Buck rebuilt his 1924 Stanley Steamer with careful dedication, saying he rebuilt “all of it. The whole thing… just pulled it out of my head.” His craftsmanship shows in every detail. The red and green sidelights he added were “like a boat,” reflecting the nautical theme of the “Skiff” body style first imagined by French designer Henri Labourdette for yachtsmen who wanted a car that moved as gracefully on land as their vessels did on water.

The End of the Steam Era

By the 1910s, gasoline-powered cars had become cheaper, easier to start, and far simpler to maintain. The Stanley company struggled to adapt. Francis Stanley died in 1918, and by 1924, the firm was dissolved, overwhelmed by the rapid rise of gasoline technology.

Still, the Steamer remains legendary.

Buck’s restored 1924 model, with its handcrafted wood, intricate boilers, valves, and fittings, stands as a living historical artifact of an era when steam seemed destined to dominate the roads. The Stanley Steamer was born from the ingenuity of twin brothers who built cars that whispered rather than roared, outperformed rivals in their prime, and demanded ritual and respect from their drivers. By the mid‑1920s, however, steam gave way to gasoline, and the age of the Steamer came to a close.

The Stanley Steamer marked the end of an era, an elegant machine powered by heat and pressure, and built by two inventive brothers who believed steam had a future. The next car in Buck’s barn comes from a very different tradition: a low‑slung, gasoline‑fueled symbol of speed and American swagger—the 1928 Stutz Bearcat.
* * * * *
Your tasks –
1 - According to the Stanley Steamer excerpt, in what year did Francis Stanley die?
2 - Please carry on the Stanley Steamer excerpt from the point where it stops.

Source material –
* * * * *
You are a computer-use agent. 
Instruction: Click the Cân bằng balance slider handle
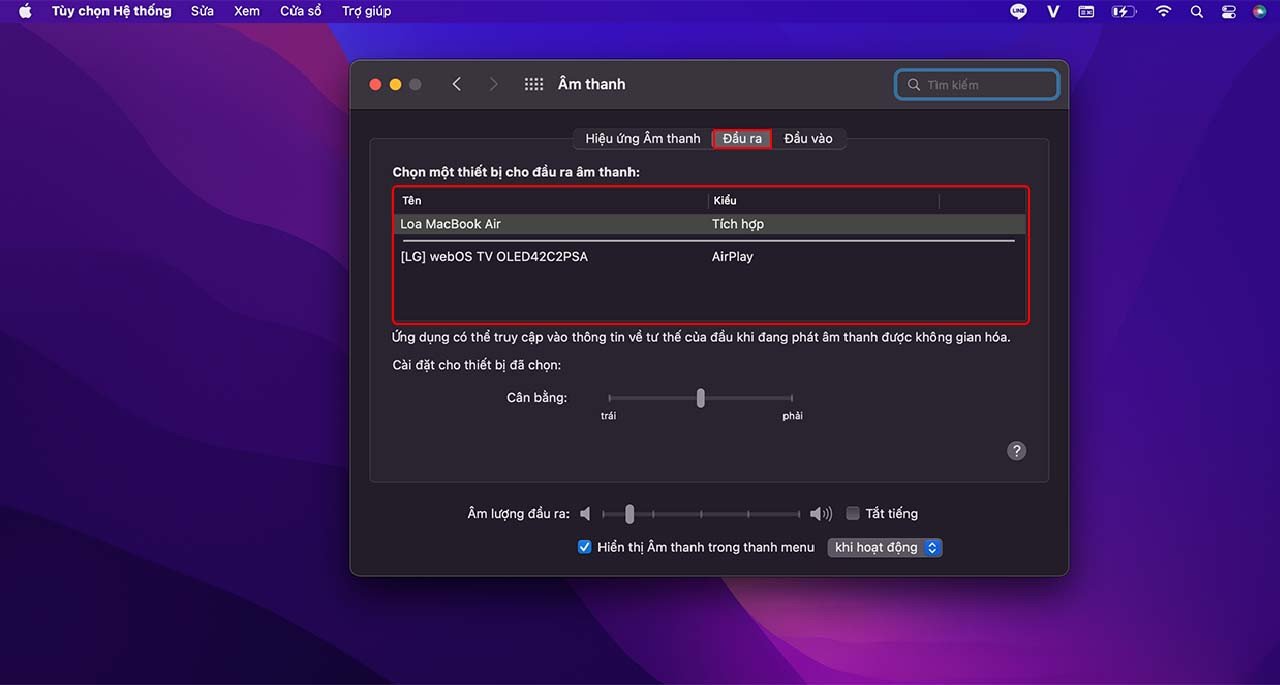click(x=700, y=398)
* * * * *
Per-task outputs –
1 - 1918

2 -
 

1928 Stutz Bearcat: The Last Roar of an American Legend

A Farm Boy with a Mechanical Imagination

Harry Clayton Stutz began life far from the roar of racetracks or the glamour of luxury automobiles. Born in 1876 on an Ohio farm, he built his first gasoline‑powered vehicle in 1898 from scrap and stubborn curiosity. That homemade machine set him on a path that would eventually reshape American performance motoring.

By the early 1900s, Stutz had made his way to Indianapolis, where he became chief engineer and designer of the first car produced by the American Motor Car Company. It was his first opportunity to design a complete automobile, and he poured himself into it. The experience sharpened his engineering instincts and gave him credibility in a young industry hungry for innovation.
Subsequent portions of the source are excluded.